Exercise — Write out all the data again, exactly.

The records —
● ● ● ●

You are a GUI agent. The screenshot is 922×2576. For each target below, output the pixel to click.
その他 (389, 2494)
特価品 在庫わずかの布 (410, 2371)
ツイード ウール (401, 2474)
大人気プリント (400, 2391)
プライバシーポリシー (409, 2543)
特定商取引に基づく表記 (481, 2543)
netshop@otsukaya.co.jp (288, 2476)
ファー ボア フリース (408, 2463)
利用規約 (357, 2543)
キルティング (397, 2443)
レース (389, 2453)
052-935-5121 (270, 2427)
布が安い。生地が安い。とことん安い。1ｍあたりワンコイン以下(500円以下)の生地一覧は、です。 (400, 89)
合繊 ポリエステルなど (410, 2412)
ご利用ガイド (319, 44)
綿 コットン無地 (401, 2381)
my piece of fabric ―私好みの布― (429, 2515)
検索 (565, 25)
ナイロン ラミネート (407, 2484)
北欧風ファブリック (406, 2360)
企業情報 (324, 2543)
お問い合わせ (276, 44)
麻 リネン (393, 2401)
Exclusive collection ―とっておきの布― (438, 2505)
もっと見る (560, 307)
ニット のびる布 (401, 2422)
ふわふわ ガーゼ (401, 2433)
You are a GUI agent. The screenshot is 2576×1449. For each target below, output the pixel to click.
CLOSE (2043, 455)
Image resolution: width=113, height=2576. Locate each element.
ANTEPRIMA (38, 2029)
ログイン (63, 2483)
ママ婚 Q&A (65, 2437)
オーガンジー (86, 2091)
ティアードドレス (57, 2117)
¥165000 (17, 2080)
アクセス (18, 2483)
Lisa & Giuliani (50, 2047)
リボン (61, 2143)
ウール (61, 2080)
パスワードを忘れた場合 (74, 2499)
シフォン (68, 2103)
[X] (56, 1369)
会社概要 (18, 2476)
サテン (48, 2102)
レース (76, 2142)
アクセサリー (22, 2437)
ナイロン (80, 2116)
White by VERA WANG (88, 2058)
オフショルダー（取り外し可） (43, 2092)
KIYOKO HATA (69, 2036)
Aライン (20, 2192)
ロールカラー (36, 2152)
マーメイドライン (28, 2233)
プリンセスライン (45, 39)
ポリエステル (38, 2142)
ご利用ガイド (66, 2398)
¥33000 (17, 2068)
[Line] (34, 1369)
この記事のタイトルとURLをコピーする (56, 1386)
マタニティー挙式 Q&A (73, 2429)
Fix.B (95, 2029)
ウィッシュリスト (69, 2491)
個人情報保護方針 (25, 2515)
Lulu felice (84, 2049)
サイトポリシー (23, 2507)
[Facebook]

● ● ● ●

Task solution —
You are a GUI agent. The screenshot is 922×2576. For each target below, output the pixel to click.
その他 (389, 2494)
特価品 在庫わずかの布 (410, 2371)
ツイード ウール (401, 2474)
大人気プリント (400, 2391)
プライバシーポリシー (409, 2543)
特定商取引に基づく表記 (481, 2543)
netshop@otsukaya.co.jp (288, 2476)
ファー ボア フリース (408, 2463)
利用規約 (357, 2543)
キルティング (397, 2443)
レース (389, 2453)
052-935-5121 (270, 2427)
布が安い。生地が安い。とことん安い。1ｍあたりワンコイン以下(500円以下)の生地一覧は、です。 (400, 89)
合繊 ポリエステルなど (410, 2412)
ご利用ガイド (319, 44)
綿 コットン無地 (401, 2381)
my piece of fabric ―私好みの布― (429, 2515)
検索 (565, 25)
ナイロン ラミネート (407, 2484)
北欧風ファブリック (406, 2360)
企業情報 (324, 2543)
お問い合わせ (276, 44)
麻 リネン (393, 2401)
Exclusive collection ―とっておきの布― (438, 2505)
もっと見る (560, 307)
ニット のびる布 (401, 2422)
ふわふわ ガーゼ (401, 2433)
You are a GUI agent. The screenshot is 2576×1449. For each target below, output the pixel to click.
CLOSE (2043, 455)
Image resolution: width=113, height=2576. Locate each element.
ANTEPRIMA (38, 2029)
ログイン (63, 2483)
ママ婚 Q&A (65, 2437)
オーガンジー (86, 2091)
ティアードドレス (57, 2117)
¥165000 (17, 2080)
アクセス (18, 2483)
Lisa & Giuliani (50, 2047)
リボン (61, 2143)
ウール (61, 2080)
パスワードを忘れた場合 (74, 2499)
シフォン (68, 2103)
[X] (56, 1369)
会社概要 (18, 2476)
サテン (48, 2102)
レース (76, 2142)
アクセサリー (22, 2437)
ナイロン (80, 2116)
White by VERA WANG (88, 2058)
オフショルダー（取り外し可） (43, 2092)
KIYOKO HATA (69, 2036)
Aライン (20, 2192)
ロールカラー (36, 2152)
マーメイドライン (28, 2233)
プリンセスライン (45, 39)
ポリエステル (38, 2142)
ご利用ガイド (66, 2398)
¥33000 (17, 2068)
[Line] (34, 1369)
この記事のタイトルとURLをコピーする (56, 1386)
マタニティー挙式 Q&A (73, 2429)
Fix.B (95, 2029)
ウィッシュリスト (69, 2491)
個人情報保護方針 (25, 2515)
Lulu felice (84, 2049)
サイトポリシー (23, 2507)
[Facebook]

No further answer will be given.